An end to interactive television production? Just the opposite
All stories have one beginning, one middle and one end. But with MECiTV’s interactive television (iTV) authoring platform, producers can easily create programmes in which viewers choose how the story unravels and ends.
As Carmen Mac Williams, MECiTV Project Manager at Cologne’s Institute at the Academy of Media Arts explains, MECiTV arose out of “discontent with traditional linear recording of political events or anything happening in the world, where only one viewpoint is presented.” This led to the belief that there must be different ways of recording and documenting television.
“At the time there were no such tool and we wanted to jump on the MHP [Multimedia Home Platform] train, the open standard for iTV in Europe,” she continues. So they set out to make an MHP iTV authoring platform. And now, as the project nears completion in February 2005, they are just adding the final touches to the authoring software’s usability.
The tool supports authors in the search and retrieval of archived digital film material through text-based and content-based search, in structuring non-linear story lines using dramaturgical principles, and in recombining and linking different video sources.
To demonstrate the tool’s potential MECiTV staged an iTV Docu Drama called Vision Europe. Filming began on 12 April 2003 in Budapest when Hungarians voted for EU accession and ended 1 May 2004 when Hungary finally joined. The film also draws on archive material to cover past events while those interviewed talk about the future. The content is interwoven and interlinked with the tool so viewers can wander at will at the press of the button on their remote control.

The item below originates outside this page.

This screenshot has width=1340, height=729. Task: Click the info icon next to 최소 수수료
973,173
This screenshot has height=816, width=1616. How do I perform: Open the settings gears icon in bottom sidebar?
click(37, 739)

“That’s why I like this movie,” says Mac Williams. “Sometimes people watch it and then talk to somebody else and it seems like they’ve watched a totally different movie but still on the same theme.” The viewer, immersed in the story, may simply passively go with the flow, press intuitively or whenever the screen moderator indicates. In the words of Mac Williams: “From passive couch potato [the viewer] becomes an active couch potato.”

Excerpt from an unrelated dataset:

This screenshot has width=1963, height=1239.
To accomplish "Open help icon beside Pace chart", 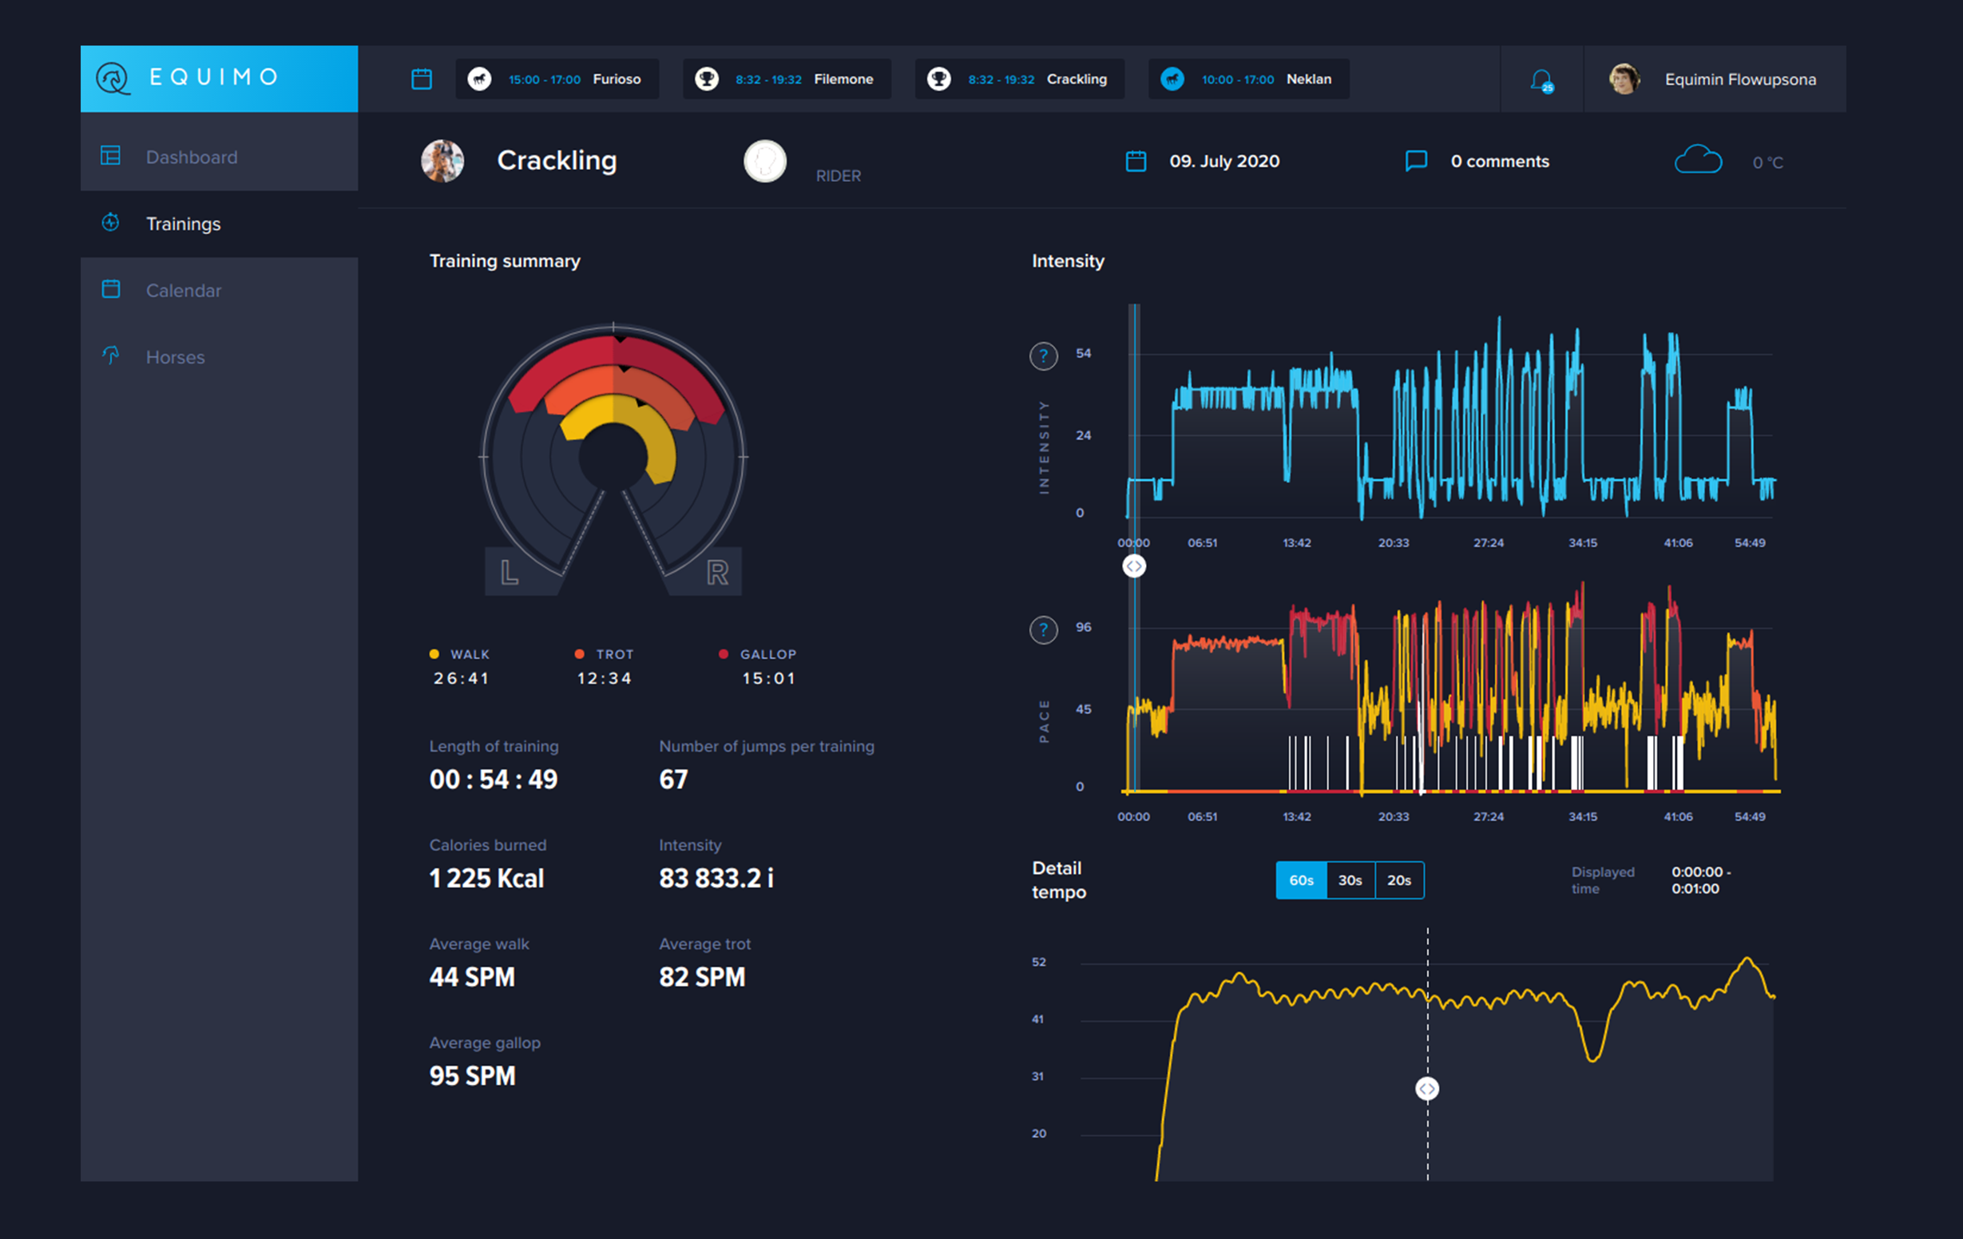I will point(1043,630).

The next stage for this IST-programme funded project will be to show it to the market. For that they are producing a DVD simulation that they will send to major media producers and broadcasters, hope they are interested, and then visit them and sell it. However, Mac Williams believes it more likely that they will be interested in their knowledge of staging non-linear stories rather than buying the software. But if one media producer said they would really like to test the software, they could become a guinea pig free of charge for three months, provided MECiTV could capture the user experience, she says.
As for the future, “We dream of going further, as we have just touched the surface,” says Mac Williams. “It would be interesting to use this method for staging live events. Non-linear reporting and documenting would be especially interesting when you have an election like the US elections or a sport event like Olympics, and use these methods in real-time.”